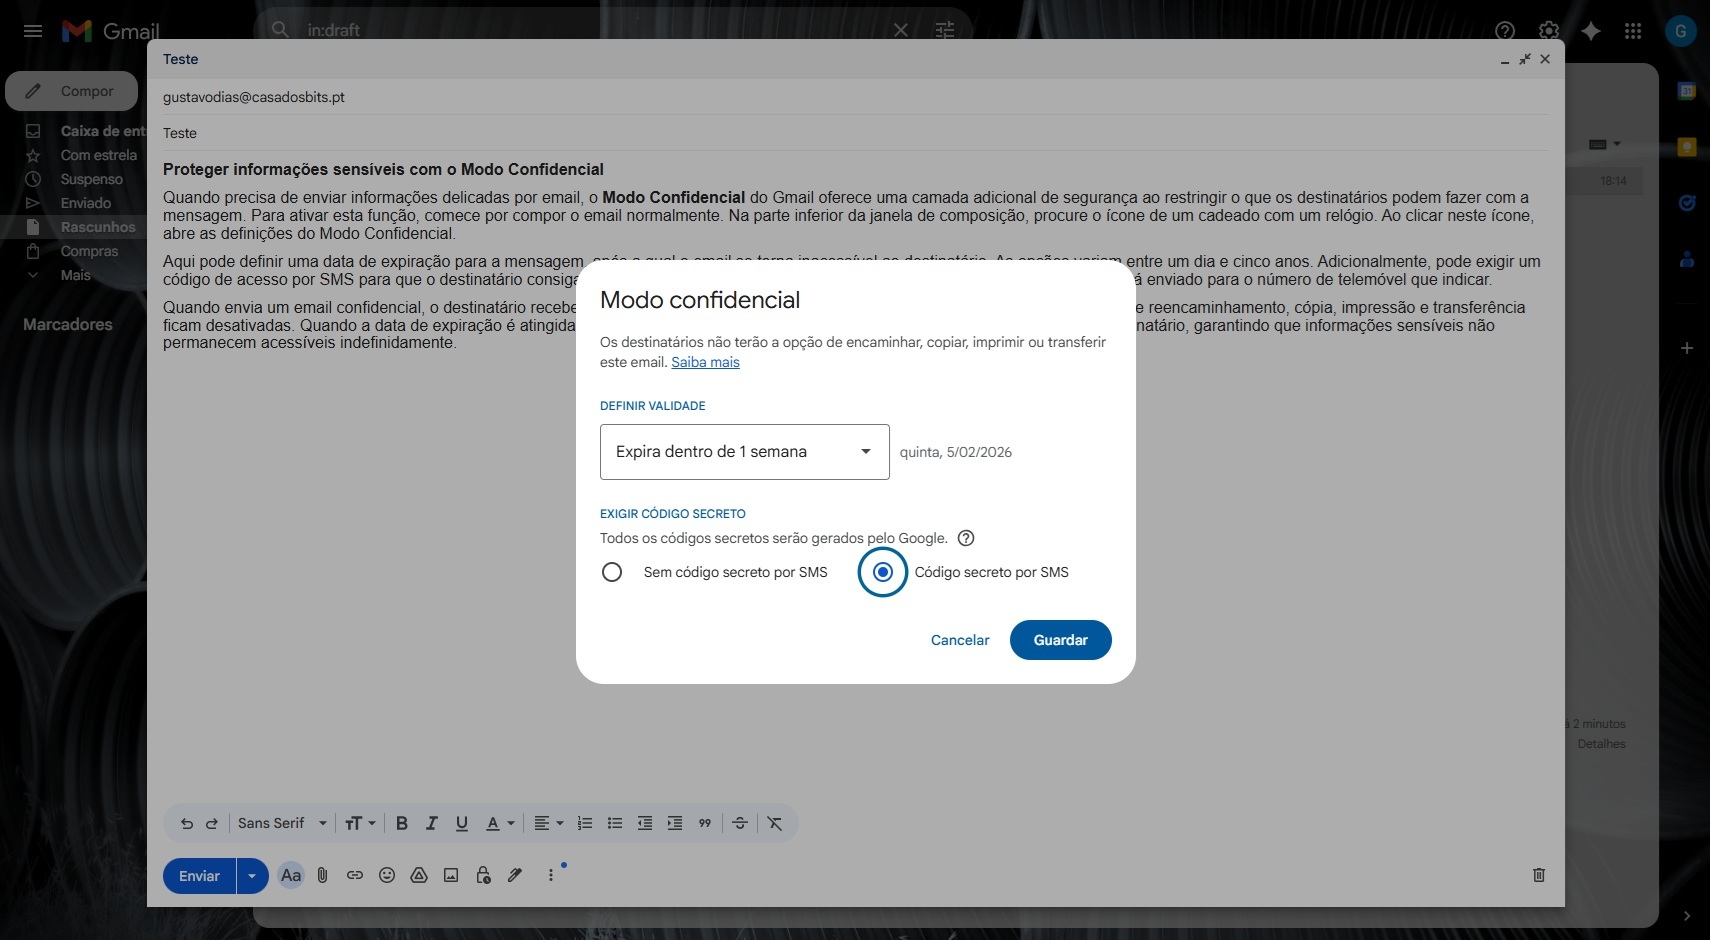Viewport: 1710px width, 940px height.
Task: Open the send options arrow next to Enviar
Action: (252, 876)
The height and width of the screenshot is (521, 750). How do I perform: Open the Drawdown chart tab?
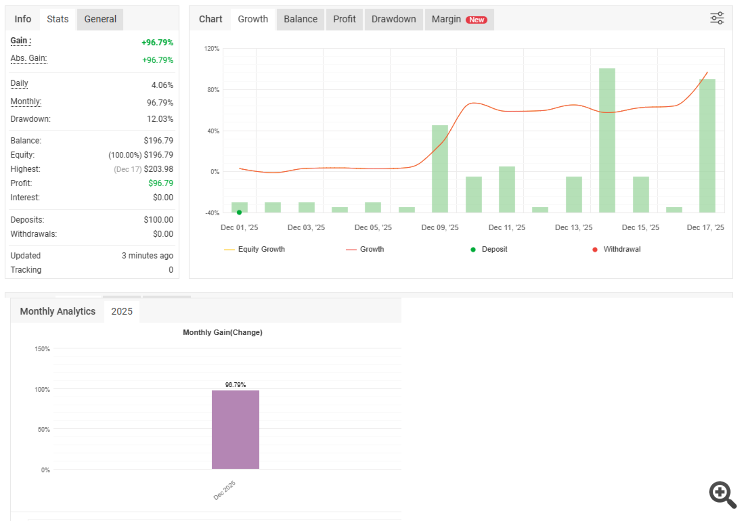(x=394, y=19)
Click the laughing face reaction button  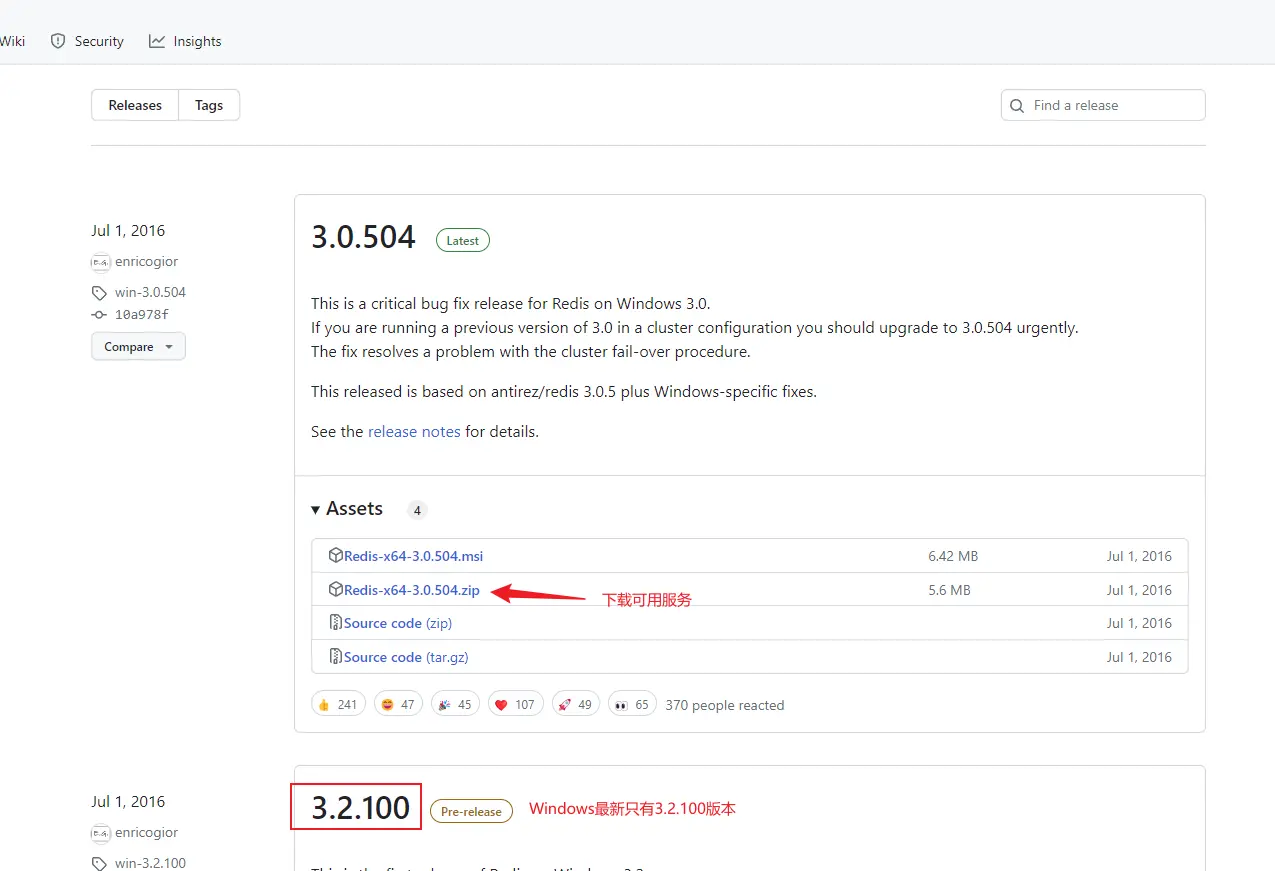click(x=398, y=704)
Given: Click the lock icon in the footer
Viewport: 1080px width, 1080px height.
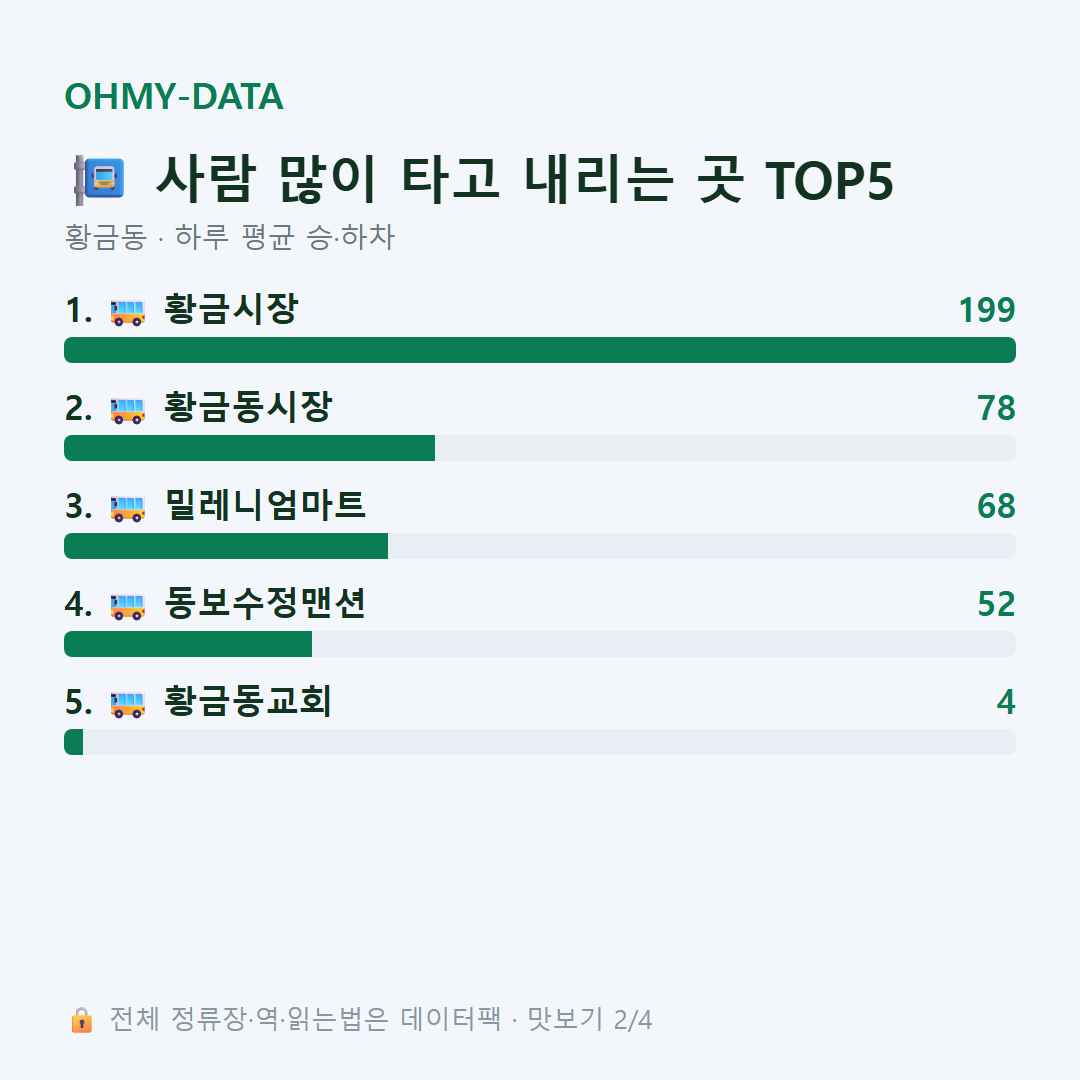Looking at the screenshot, I should [81, 1019].
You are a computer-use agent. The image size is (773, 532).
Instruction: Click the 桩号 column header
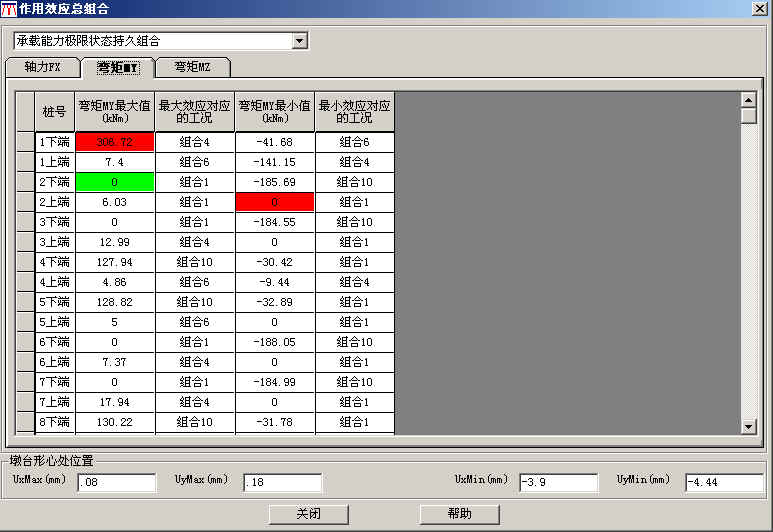click(x=54, y=111)
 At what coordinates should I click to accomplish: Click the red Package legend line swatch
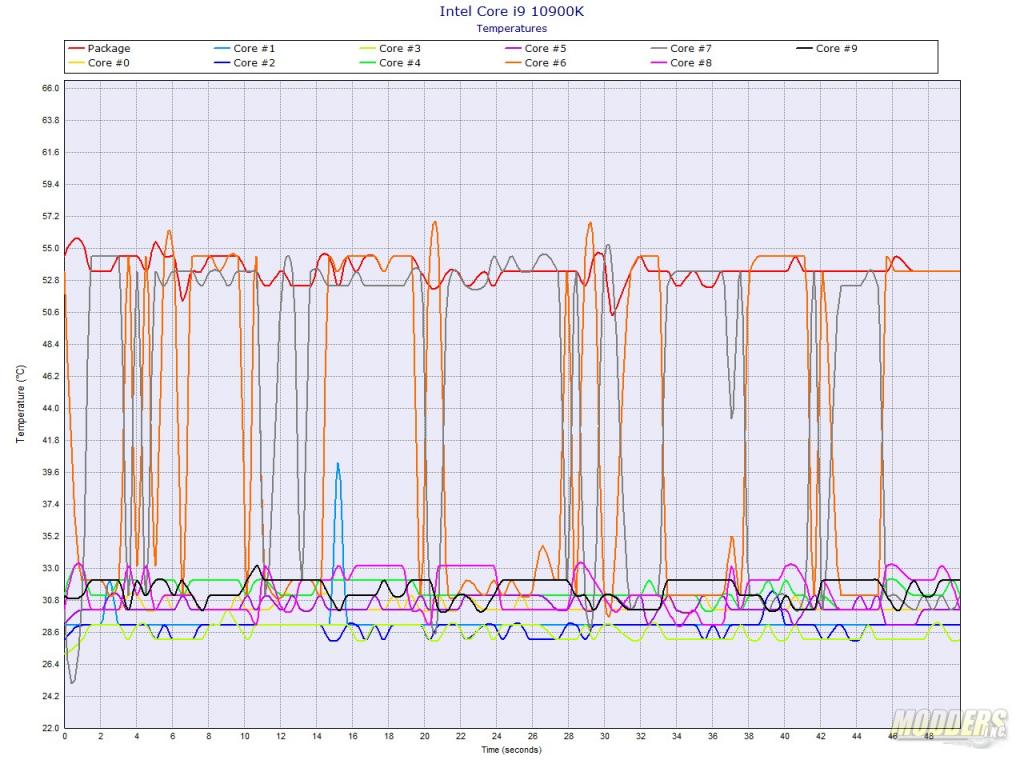pyautogui.click(x=75, y=49)
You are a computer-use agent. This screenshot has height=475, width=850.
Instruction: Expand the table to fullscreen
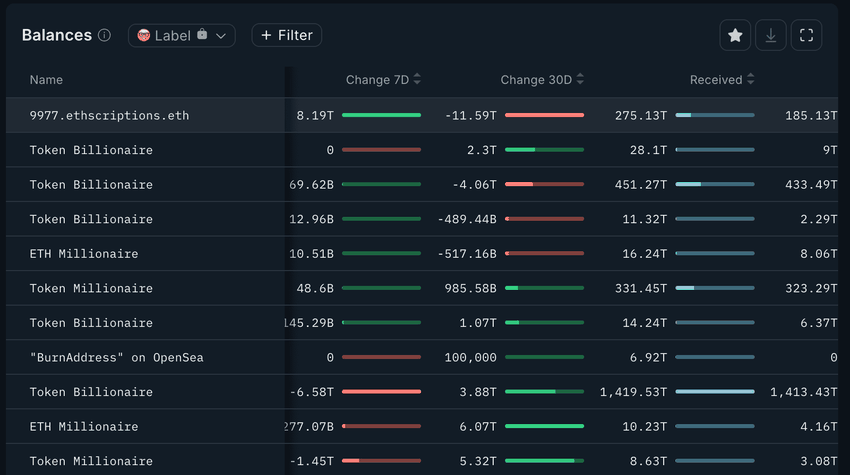tap(806, 35)
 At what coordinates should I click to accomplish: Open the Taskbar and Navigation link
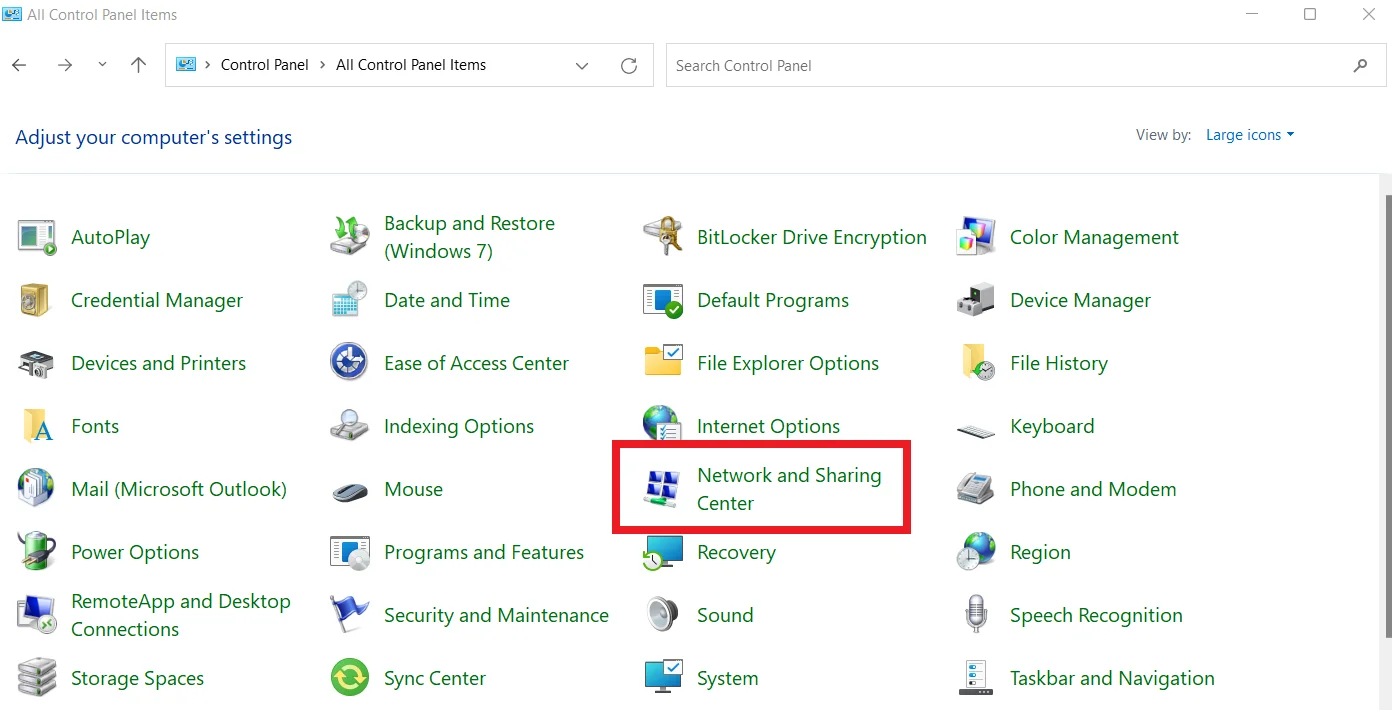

What the task asks:
Starting with the line that holds "Instruction: Click the 桩号 column header", return each line exactly through the final line of the entries above; pictures are not part of the output.

Solved exercise:
Instruction: Click the 桩号 column header
click(x=54, y=111)
 At what coordinates should I click to accomplish: Click the red Package legend line swatch
pyautogui.click(x=75, y=49)
You are a computer-use agent. This screenshot has height=475, width=850.
Instruction: Expand the table to fullscreen
tap(806, 35)
 At what coordinates should I click to accomplish: Open the Taskbar and Navigation link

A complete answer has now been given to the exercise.